-------- Entries shown
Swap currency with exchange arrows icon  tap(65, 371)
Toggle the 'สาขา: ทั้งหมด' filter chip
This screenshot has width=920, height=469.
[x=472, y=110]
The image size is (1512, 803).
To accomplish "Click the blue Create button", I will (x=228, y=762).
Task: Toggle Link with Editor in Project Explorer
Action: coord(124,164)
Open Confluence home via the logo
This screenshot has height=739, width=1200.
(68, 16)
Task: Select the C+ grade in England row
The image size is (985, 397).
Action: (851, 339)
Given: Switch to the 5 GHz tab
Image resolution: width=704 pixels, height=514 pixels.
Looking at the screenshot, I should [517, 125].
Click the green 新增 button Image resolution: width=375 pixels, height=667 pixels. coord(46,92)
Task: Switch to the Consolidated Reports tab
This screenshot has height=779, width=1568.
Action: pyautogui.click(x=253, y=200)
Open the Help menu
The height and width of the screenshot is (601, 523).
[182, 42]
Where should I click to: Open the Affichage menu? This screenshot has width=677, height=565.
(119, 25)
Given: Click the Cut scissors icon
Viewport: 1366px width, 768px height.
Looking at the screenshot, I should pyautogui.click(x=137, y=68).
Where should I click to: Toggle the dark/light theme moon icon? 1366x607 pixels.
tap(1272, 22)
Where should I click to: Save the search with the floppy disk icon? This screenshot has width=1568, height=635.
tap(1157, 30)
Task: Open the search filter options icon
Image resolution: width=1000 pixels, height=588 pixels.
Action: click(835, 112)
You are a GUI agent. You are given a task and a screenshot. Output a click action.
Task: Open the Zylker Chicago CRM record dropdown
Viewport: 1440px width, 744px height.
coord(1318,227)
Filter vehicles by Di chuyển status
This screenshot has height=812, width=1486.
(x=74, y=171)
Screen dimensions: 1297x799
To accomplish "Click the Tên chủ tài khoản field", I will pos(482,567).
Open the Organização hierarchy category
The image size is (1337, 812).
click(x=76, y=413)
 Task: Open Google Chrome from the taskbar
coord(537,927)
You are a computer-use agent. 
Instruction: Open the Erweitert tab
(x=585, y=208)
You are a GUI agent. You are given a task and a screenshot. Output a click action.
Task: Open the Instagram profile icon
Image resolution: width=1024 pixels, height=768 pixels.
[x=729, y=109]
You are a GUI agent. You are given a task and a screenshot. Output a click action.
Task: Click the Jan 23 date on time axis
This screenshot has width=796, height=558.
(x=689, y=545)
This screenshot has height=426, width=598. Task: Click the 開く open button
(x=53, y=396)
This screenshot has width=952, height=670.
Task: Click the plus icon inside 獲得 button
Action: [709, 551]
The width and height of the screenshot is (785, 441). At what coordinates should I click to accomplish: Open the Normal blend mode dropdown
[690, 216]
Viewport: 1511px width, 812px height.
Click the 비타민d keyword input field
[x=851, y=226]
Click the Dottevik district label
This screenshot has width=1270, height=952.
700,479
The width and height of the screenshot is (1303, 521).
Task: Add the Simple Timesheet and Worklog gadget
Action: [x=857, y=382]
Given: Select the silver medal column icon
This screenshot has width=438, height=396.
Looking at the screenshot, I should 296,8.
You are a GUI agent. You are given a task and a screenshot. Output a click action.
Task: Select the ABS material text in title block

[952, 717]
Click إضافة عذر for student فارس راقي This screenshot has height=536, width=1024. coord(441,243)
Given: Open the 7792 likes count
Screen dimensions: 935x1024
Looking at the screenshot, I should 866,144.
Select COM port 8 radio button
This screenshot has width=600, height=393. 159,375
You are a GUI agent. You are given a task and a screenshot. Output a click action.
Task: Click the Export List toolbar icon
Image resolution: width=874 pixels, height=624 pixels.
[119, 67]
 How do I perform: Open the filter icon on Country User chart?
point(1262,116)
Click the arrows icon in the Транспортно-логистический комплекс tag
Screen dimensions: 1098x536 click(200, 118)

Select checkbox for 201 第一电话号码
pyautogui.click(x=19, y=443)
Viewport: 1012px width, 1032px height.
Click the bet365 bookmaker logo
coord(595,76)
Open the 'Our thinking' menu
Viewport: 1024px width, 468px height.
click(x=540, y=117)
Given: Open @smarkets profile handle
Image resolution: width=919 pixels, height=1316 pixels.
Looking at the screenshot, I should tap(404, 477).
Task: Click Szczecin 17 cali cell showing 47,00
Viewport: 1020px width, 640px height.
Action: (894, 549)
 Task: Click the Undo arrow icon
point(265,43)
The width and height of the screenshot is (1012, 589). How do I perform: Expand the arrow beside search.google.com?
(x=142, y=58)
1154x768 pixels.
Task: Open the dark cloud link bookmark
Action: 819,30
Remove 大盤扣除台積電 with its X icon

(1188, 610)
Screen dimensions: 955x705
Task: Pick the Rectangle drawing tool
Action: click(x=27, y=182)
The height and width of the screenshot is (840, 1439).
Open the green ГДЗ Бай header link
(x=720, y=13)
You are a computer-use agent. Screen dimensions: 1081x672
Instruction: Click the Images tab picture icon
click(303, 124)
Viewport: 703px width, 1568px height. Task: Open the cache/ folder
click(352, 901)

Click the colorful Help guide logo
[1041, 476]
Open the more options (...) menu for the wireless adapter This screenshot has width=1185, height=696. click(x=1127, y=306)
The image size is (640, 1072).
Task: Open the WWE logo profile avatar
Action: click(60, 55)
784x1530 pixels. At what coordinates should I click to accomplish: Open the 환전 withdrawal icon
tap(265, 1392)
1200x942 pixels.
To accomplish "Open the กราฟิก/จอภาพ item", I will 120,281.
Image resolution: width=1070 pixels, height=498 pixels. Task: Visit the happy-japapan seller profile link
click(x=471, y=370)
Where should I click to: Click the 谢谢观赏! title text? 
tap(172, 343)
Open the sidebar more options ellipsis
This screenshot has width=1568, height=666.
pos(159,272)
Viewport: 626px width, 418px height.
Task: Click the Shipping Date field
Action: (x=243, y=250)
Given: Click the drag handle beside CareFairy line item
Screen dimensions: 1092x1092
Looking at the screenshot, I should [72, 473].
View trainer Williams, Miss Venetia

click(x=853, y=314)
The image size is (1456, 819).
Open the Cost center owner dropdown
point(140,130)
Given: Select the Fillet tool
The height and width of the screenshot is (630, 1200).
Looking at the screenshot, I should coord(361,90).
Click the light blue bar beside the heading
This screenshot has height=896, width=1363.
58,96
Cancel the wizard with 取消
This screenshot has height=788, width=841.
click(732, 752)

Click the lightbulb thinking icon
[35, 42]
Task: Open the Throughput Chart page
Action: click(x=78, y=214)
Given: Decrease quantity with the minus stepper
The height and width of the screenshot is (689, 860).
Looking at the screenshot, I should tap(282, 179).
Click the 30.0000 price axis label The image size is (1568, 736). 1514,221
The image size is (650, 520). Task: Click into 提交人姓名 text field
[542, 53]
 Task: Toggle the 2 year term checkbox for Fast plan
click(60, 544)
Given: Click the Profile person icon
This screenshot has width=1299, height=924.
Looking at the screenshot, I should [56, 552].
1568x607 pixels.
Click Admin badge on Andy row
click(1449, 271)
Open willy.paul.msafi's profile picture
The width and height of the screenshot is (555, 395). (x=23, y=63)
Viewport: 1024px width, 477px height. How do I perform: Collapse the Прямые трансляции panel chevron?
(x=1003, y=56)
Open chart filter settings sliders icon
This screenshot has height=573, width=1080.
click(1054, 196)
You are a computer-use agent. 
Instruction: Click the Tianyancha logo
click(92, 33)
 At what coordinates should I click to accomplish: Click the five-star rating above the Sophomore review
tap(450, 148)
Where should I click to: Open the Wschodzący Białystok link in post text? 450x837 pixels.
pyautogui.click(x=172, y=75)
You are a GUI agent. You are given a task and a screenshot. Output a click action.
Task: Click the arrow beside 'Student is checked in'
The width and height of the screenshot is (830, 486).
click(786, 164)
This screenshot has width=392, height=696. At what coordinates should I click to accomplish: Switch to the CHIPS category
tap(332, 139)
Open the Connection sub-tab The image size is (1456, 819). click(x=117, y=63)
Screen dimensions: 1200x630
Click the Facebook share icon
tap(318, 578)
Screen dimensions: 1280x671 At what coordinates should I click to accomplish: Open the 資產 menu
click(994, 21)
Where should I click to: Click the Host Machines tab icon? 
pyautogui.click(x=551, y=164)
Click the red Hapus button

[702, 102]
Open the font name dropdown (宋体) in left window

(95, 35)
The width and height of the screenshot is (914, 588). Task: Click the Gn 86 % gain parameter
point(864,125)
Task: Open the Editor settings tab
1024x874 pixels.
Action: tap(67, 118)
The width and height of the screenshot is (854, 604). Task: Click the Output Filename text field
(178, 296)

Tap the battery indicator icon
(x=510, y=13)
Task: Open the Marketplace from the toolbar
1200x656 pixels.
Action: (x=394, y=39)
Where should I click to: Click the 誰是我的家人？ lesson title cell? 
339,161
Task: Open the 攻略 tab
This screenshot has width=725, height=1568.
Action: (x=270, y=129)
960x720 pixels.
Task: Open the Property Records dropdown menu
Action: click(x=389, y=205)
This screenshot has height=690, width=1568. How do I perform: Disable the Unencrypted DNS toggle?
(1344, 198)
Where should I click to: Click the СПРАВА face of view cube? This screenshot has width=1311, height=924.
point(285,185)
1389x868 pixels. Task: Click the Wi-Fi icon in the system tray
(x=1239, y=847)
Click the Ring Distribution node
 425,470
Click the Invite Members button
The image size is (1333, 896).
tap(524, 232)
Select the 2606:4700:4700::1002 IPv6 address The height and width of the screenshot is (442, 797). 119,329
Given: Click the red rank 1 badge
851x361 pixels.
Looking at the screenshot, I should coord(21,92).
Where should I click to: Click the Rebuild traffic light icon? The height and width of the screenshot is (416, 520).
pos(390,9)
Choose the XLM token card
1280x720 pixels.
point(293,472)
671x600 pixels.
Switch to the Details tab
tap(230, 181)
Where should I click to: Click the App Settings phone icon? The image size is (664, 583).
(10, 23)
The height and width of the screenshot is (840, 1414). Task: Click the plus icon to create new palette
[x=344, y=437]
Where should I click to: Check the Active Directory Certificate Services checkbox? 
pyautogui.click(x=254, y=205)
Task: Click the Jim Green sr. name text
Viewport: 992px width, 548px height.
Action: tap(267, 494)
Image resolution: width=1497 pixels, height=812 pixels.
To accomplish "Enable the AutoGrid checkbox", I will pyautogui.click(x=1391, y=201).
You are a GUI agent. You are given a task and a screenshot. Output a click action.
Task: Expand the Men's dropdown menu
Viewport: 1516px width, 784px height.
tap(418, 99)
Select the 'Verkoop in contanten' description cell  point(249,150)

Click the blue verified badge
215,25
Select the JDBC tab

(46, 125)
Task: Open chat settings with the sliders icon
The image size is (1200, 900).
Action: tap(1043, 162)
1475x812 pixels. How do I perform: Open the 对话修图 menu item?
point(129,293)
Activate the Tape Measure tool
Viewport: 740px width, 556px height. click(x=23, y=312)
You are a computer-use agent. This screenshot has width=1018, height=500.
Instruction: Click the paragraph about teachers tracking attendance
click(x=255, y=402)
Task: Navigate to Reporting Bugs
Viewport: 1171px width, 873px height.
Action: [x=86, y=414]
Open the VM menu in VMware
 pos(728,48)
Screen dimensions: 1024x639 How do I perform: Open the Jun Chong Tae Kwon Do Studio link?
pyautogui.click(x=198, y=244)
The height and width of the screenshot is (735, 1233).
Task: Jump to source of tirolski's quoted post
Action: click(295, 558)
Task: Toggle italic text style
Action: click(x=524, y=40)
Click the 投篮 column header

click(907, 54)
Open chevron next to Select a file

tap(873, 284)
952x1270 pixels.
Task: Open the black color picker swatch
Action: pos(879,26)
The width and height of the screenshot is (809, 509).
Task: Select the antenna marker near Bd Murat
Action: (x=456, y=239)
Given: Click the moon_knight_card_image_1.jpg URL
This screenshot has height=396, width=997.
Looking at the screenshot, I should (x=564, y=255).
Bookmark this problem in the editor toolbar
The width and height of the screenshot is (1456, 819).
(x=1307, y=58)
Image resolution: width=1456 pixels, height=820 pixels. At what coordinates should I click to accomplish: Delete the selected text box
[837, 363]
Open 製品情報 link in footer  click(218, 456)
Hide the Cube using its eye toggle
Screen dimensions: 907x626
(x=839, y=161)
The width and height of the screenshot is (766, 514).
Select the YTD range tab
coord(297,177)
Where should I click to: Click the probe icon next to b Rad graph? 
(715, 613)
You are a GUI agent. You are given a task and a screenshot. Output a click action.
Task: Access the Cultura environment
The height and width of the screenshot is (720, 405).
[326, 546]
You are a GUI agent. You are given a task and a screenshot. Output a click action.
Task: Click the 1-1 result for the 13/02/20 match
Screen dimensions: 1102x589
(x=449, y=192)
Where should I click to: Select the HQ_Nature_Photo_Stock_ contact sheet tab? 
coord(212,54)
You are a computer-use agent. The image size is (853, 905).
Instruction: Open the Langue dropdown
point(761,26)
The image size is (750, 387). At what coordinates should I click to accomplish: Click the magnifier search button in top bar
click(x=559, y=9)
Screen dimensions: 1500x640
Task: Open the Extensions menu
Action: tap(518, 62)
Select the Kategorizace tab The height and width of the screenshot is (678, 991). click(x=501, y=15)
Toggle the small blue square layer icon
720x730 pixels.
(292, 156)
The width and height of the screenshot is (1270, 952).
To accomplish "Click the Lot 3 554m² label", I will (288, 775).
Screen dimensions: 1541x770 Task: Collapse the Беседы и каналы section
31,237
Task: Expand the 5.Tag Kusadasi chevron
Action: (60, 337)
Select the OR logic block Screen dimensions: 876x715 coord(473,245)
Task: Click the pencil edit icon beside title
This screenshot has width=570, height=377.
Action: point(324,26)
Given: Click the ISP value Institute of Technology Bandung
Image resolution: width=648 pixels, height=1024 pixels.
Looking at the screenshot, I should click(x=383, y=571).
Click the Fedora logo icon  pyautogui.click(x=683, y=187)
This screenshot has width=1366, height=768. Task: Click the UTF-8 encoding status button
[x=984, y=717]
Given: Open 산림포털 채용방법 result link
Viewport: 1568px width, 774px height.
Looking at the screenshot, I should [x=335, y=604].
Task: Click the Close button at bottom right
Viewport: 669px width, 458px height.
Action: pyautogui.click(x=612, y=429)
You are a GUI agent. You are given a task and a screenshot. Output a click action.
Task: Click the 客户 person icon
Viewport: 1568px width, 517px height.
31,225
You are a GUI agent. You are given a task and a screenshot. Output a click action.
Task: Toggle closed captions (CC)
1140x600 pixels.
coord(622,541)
----------------
• [What to work on]: Can you rewrite the data between the lines holding "Given: Click the Cut scissors icon" and "tap(1157, 30)", inclusive, with "icon" changed to "symbol" and everything else left unchanged?

• [Answer to this exercise]:
Given: Click the Cut scissors symbol
Viewport: 1366px width, 768px height.
Looking at the screenshot, I should pyautogui.click(x=137, y=68).
Where should I click to: Toggle the dark/light theme moon symbol? 1366x607 pixels.
tap(1272, 22)
Where should I click to: Save the search with the floppy disk symbol? This screenshot has width=1568, height=635.
tap(1157, 30)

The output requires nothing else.